▶ **Your assignment**
Having found the line that contains "Screen dimensions: 1288x939", please retype only it and every line after it up to the end of the entries, exactly as written.

....

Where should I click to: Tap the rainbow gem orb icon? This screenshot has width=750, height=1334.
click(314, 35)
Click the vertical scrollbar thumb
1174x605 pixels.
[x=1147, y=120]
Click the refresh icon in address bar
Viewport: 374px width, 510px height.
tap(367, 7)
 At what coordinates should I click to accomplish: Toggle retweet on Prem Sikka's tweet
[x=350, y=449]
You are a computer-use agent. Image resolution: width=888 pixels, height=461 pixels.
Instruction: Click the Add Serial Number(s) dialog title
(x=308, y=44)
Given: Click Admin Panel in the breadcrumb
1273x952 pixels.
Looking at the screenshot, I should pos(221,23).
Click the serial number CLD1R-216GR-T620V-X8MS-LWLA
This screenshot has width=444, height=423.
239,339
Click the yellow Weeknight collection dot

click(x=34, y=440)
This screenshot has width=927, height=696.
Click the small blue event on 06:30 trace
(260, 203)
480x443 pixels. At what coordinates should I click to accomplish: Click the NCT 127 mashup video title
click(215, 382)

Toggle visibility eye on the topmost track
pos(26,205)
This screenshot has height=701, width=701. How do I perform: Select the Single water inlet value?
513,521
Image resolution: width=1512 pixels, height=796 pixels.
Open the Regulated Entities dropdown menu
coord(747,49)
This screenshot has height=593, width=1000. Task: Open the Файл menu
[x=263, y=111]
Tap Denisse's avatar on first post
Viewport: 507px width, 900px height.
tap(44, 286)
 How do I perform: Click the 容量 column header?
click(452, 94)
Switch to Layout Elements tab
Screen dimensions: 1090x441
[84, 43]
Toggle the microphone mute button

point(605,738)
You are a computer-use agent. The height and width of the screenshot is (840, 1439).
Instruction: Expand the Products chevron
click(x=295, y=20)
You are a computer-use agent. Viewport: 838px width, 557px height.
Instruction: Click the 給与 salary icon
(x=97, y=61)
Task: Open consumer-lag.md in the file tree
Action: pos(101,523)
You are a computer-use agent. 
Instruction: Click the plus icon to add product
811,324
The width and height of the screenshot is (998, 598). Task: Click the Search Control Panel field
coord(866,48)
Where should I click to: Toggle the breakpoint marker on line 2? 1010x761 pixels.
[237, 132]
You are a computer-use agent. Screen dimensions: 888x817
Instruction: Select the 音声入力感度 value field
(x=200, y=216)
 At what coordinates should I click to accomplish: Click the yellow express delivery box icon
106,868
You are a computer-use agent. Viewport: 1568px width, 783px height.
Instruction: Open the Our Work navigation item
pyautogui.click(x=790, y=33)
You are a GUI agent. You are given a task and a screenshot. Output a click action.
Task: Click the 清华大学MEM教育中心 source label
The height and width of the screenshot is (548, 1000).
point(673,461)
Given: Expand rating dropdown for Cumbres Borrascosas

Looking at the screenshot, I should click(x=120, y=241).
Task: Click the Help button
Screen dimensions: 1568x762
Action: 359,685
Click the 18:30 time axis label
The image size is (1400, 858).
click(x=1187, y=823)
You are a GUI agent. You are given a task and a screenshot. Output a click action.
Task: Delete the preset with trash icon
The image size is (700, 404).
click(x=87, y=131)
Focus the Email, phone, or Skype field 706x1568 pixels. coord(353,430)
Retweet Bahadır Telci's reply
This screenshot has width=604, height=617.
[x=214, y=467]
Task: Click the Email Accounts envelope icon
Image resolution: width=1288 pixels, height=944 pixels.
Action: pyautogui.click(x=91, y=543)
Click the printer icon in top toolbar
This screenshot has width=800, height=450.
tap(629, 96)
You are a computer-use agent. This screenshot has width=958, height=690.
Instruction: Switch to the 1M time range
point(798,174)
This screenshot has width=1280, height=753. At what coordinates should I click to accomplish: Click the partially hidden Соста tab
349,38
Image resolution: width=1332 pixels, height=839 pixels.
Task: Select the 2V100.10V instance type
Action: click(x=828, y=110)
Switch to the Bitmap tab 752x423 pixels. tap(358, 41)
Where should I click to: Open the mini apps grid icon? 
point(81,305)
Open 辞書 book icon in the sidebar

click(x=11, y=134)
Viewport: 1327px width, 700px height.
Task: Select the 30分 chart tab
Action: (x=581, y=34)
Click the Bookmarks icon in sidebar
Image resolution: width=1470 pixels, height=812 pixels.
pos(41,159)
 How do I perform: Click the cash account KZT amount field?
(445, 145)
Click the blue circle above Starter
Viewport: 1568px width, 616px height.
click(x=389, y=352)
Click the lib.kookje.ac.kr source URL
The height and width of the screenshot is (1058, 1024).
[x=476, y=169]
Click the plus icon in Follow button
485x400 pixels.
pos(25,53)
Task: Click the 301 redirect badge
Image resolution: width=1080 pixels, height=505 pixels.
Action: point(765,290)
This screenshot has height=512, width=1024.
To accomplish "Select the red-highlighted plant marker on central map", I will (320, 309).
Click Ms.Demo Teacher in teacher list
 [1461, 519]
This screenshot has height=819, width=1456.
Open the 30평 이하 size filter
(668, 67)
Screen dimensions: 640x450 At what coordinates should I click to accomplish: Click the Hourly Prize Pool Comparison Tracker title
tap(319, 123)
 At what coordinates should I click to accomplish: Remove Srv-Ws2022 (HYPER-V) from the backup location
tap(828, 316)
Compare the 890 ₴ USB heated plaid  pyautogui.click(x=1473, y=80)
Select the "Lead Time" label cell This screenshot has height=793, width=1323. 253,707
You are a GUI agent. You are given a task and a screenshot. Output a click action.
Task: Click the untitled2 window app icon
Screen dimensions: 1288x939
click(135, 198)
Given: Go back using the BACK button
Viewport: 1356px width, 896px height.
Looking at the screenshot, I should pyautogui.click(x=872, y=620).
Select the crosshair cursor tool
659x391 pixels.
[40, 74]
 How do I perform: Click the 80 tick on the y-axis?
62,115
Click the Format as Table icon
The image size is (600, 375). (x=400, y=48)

....

▶ **The completed task**
Screen dimensions: 1288x939
click(135, 198)
Given: Go back using the BACK button
Viewport: 1356px width, 896px height.
Looking at the screenshot, I should pyautogui.click(x=872, y=620).
Select the crosshair cursor tool
659x391 pixels.
[40, 74]
 How do I perform: Click the 80 tick on the y-axis?
62,115
Click the Format as Table icon
The image size is (600, 375). (x=400, y=48)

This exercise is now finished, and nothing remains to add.